March 31, 2009 - 05:43:57 PM
North American Palladium and Cadiscor Resources Announce Business Combination
TORONTO, ONTARIO--(Marketwire - March 31, 2009) - North American Palladium
Ltd. ("NAP") (TSX:PDL)(NYSE Alternext US:PAL)(NYSE Amex:PAL.A) and Cadiscor
Resources Inc. ("Cadiscor") (TSX VENTURE:CAO) today announced that they have
entered into a definitive agreement pursuant to which NAP will acquire by way
of a plan of arrangement all of the outstanding common shares of Cadiscor in
an all-share transaction, whereby Cadiscor shareholders will receive 0.33
common shares of NAP for each common share of Cadiscor (the "Exchange Ratio").
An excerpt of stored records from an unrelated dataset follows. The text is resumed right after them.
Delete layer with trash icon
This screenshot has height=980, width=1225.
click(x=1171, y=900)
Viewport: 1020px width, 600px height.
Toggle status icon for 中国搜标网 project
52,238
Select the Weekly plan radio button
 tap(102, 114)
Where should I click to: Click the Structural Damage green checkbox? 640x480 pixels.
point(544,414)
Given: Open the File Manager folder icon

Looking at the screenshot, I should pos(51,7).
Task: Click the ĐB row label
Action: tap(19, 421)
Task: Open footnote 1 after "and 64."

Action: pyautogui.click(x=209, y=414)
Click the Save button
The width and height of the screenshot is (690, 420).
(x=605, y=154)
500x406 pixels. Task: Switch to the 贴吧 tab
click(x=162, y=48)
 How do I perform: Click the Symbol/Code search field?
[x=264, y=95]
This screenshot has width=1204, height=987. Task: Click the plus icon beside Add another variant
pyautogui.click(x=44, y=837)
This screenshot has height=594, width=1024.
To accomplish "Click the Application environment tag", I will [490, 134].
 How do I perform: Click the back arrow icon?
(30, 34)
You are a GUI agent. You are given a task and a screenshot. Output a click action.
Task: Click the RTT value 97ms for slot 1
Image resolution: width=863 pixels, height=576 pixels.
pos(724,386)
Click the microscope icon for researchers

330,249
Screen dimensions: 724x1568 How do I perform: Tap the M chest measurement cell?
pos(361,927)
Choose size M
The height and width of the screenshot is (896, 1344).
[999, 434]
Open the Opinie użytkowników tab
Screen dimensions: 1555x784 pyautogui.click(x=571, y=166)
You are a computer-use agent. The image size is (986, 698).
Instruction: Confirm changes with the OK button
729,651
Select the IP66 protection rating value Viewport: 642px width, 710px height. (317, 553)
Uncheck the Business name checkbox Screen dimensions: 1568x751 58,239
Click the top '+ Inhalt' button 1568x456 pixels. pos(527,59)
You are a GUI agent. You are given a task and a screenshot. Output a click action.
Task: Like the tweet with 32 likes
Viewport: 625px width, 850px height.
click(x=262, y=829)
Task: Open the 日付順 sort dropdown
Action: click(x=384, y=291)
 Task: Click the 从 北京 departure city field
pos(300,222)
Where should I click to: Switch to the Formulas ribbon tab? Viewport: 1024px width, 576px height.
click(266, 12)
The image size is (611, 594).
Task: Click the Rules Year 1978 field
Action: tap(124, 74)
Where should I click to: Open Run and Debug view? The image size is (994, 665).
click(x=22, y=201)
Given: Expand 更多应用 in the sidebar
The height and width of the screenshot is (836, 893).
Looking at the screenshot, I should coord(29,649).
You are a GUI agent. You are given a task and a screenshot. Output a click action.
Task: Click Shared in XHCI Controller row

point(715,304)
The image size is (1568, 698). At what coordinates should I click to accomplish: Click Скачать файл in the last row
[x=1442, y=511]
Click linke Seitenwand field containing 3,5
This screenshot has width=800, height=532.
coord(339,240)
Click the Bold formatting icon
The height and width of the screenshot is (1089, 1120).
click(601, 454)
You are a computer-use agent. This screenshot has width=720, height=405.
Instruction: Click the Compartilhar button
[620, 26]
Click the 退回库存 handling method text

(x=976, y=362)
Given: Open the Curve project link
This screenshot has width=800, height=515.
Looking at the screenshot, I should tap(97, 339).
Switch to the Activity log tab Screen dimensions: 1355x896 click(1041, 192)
Based on the closing price of NAP's common shares on the TSX of $1.78 on March
31, 2009, the Exchange Ratio implies a value for each Cadiscor share of $0.59
and represents a premium of 47% to the closing price of Cadiscor's shares on
March 31, 2009, and a premium of 75% to the 20-day volume weighted average
trading price of Cadiscor's shares for the period ended March 31, 2009.
"The acquisition of Cadiscor is an important step in growing our precious
metals business by adding additional gold to our significant palladium
resources. Our acquisition focus will continue to be gold with the objective
of growing NAP to be a mid-tier precious metal producer operating in mining
friendly jurisdictions," said William Biggar, President and Chief Executive
Officer of NAP. "As experienced miners, NAP's expertise will assist Cadiscor
to fast-track the resumption of gold production at its Sleeping Giant mine in
the Abitibi region, and evaluate and advance its Discovery Project and other
prospective gold exploration properties in Quebec. The combination with
Cadiscor increases the attractiveness of NAP for investors seeking exposure to
multiple precious metals while minimizing currency and political risks."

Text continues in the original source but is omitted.